## [Information shown]
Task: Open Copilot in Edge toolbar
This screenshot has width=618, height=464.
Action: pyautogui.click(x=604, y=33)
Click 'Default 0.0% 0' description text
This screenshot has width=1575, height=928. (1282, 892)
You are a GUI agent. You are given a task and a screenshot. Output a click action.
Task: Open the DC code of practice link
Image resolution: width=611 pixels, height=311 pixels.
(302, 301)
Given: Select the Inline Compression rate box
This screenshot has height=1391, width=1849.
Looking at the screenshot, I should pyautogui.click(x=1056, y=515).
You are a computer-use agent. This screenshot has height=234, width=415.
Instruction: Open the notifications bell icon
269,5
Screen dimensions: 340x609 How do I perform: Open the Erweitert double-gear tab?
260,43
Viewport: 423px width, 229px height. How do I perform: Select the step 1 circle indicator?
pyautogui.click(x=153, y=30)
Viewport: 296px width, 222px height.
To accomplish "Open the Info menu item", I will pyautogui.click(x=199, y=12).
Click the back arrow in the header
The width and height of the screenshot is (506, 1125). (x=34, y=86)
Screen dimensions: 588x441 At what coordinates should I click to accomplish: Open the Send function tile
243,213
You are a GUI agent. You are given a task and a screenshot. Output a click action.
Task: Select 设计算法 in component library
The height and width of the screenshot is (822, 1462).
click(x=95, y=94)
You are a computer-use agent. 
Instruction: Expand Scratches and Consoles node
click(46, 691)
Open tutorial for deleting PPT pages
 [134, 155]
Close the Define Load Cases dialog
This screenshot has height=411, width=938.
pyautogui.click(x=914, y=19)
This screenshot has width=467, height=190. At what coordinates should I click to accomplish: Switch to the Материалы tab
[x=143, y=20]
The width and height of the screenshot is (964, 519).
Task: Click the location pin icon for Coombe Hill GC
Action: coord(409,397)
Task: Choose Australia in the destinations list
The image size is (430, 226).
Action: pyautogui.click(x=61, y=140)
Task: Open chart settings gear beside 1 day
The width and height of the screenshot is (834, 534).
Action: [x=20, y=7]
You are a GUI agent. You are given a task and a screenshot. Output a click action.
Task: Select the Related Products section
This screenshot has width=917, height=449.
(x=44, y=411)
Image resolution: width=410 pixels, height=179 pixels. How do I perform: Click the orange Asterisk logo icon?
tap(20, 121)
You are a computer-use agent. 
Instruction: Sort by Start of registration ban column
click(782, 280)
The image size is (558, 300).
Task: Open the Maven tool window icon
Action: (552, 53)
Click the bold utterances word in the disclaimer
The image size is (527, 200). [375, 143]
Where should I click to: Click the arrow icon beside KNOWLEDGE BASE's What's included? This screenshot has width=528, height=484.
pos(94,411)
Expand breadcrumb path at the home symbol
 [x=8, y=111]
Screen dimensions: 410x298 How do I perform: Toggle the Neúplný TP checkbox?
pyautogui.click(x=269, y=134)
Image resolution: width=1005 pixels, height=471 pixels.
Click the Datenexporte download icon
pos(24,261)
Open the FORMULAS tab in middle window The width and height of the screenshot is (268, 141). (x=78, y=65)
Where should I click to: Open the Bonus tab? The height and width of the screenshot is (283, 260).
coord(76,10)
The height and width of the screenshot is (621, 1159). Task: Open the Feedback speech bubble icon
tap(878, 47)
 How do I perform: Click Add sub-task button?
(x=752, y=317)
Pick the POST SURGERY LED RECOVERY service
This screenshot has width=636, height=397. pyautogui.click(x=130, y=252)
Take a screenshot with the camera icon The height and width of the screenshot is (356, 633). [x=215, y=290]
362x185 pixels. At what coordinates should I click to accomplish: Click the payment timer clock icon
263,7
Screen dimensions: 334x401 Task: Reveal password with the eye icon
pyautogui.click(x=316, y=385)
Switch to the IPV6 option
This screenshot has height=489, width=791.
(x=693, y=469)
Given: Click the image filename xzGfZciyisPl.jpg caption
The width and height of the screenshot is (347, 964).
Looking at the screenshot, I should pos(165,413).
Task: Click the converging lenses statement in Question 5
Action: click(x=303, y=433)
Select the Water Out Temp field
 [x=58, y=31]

## [Task statement]
Copy the data above word for word, starting at the line containing "Click the back arrow in the header" and ending at the line containing "Open the FORMULAS", with both of those lines included.

## [Output]
Click the back arrow in the header
The width and height of the screenshot is (506, 1125). (x=34, y=86)
Screen dimensions: 588x441 At what coordinates should I click to accomplish: Open the Send function tile
243,213
You are a GUI agent. You are given a task and a screenshot. Output a click action.
Task: Select 设计算法 in component library
The height and width of the screenshot is (822, 1462).
click(x=95, y=94)
You are a computer-use agent. 
Instruction: Expand Scratches and Consoles node
click(46, 691)
Open tutorial for deleting PPT pages
 [134, 155]
Close the Define Load Cases dialog
This screenshot has height=411, width=938.
pyautogui.click(x=914, y=19)
This screenshot has width=467, height=190. At what coordinates should I click to accomplish: Switch to the Материалы tab
[x=143, y=20]
The width and height of the screenshot is (964, 519).
Task: Click the location pin icon for Coombe Hill GC
Action: coord(409,397)
Task: Choose Australia in the destinations list
The image size is (430, 226).
Action: pyautogui.click(x=61, y=140)
Task: Open chart settings gear beside 1 day
The width and height of the screenshot is (834, 534).
Action: [x=20, y=7]
You are a GUI agent. You are given a task and a screenshot. Output a click action.
Task: Select the Related Products section
This screenshot has width=917, height=449.
(x=44, y=411)
Image resolution: width=410 pixels, height=179 pixels. How do I perform: Click the orange Asterisk logo icon?
tap(20, 121)
You are a computer-use agent. 
Instruction: Sort by Start of registration ban column
click(782, 280)
The image size is (558, 300).
Task: Open the Maven tool window icon
Action: (552, 53)
Click the bold utterances word in the disclaimer
The image size is (527, 200). [375, 143]
Where should I click to: Click the arrow icon beside KNOWLEDGE BASE's What's included? This screenshot has width=528, height=484.
pos(94,411)
Expand breadcrumb path at the home symbol
 [x=8, y=111]
Screen dimensions: 410x298 How do I perform: Toggle the Neúplný TP checkbox?
pyautogui.click(x=269, y=134)
Image resolution: width=1005 pixels, height=471 pixels.
Click the Datenexporte download icon
pos(24,261)
Open the FORMULAS tab in middle window The width and height of the screenshot is (268, 141). (x=78, y=65)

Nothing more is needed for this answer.